Wine of the week: Tesco Finest Cotes Catalanes Grenache 2012

I’ve realised that my biggest weakness as a wine writer is that I’m a bit slow (that and not knowing very much about Burgundy). I’ll try a wine at a tasting, forget all about it, and then months later, think how it would fit very well into one of my tenuously-themed Lady columns. Sadly by the time I remember it, it’s gone. That’s the thing about wine, there’s only a finite amount of it and when it’s gone, it’s gawn. This applies even to stuff made in vast quantities for supermarkets, wines like my wine of the week.

It’s from the Roussillon, a region of France blessed with hectares of old vines, mainly carignan and grenache, that used to make Vin Doux Naturales. These wines are now out of fashion. I am fighting a one-man battle to return them to popularity but whilst the French wait for my campaign to take off, the grapes are being used to make table wines.
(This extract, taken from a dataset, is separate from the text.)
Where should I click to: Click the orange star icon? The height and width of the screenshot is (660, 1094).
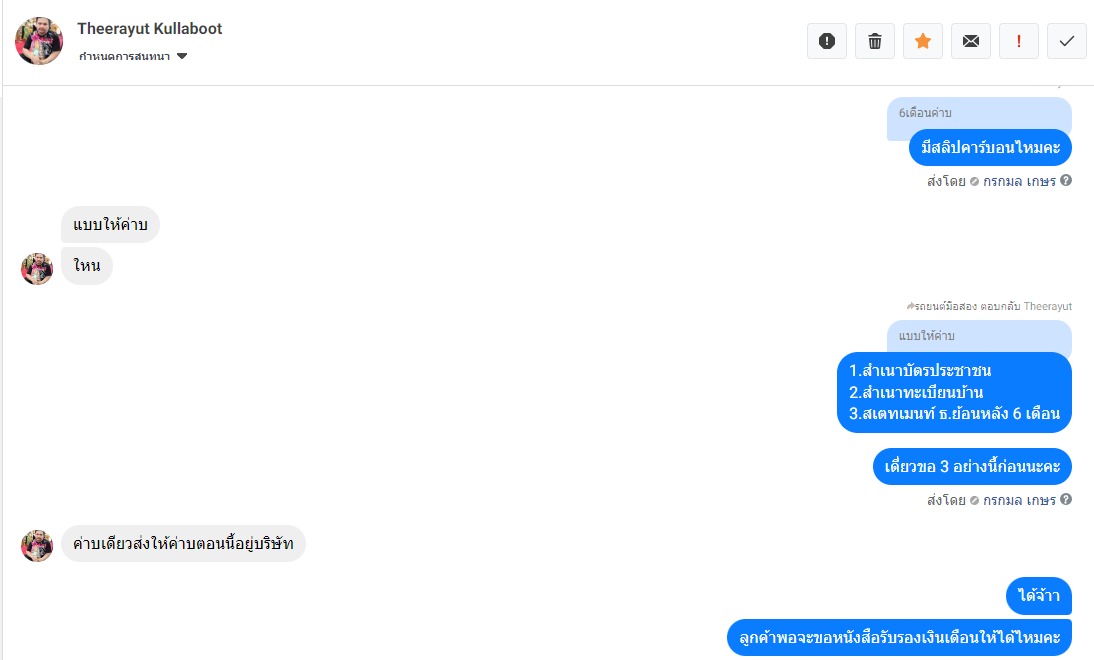click(923, 41)
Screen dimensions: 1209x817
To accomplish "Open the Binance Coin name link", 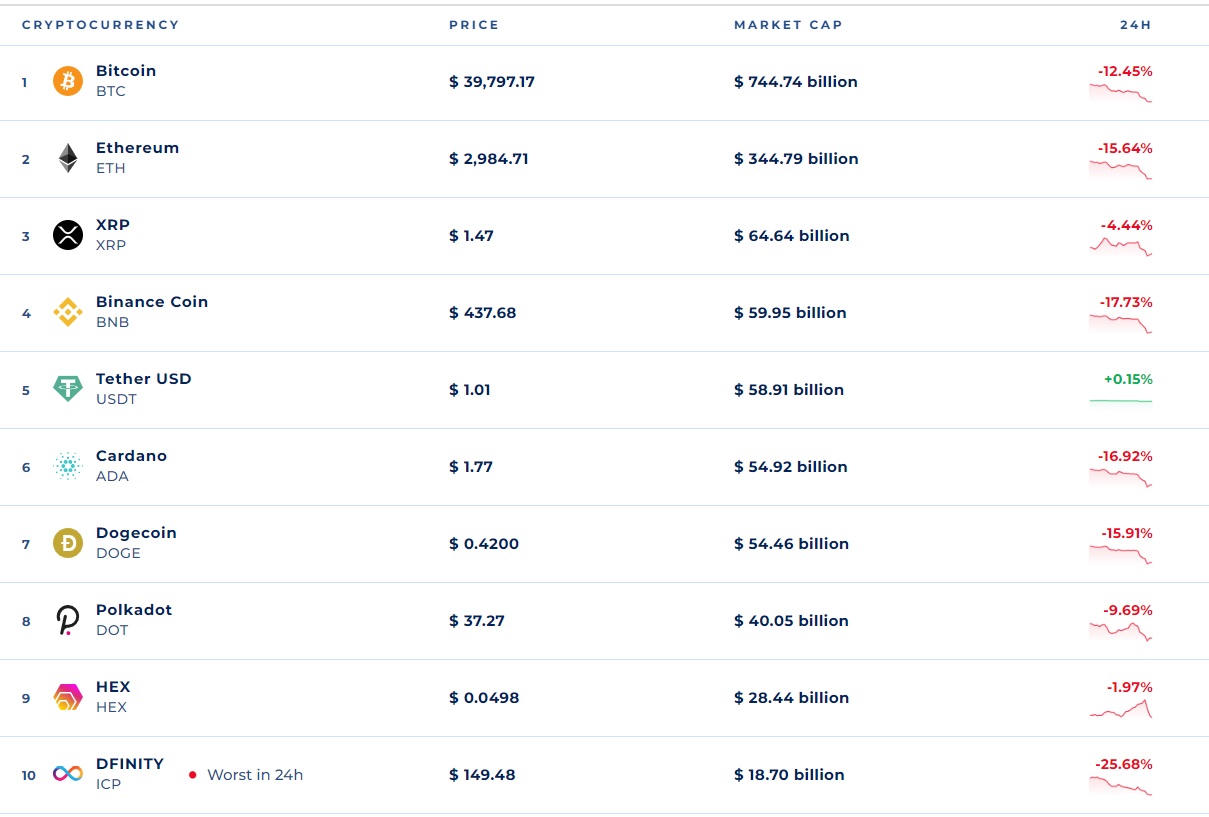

And what wonderful table wines they make. This is all old-vine Grenache and it’s really rather serious. It smells very savoury like leather with a touch of something herby and then when you taste it that leather comes through again though there is plenty of fruit to support it. It tastes of a harsh landscape where only vines and wild rosemary will grow. It was actually a little unyielding when I tried it in March but by now and with some sausages, I bet it will be delicious.

The cost for this wine is £6.99 but from 14th August ’til 3rd September, it goes down to £5.49. I’d buy at least six and drink them when the weather starts getting cold. How’s that for agile consumer advice?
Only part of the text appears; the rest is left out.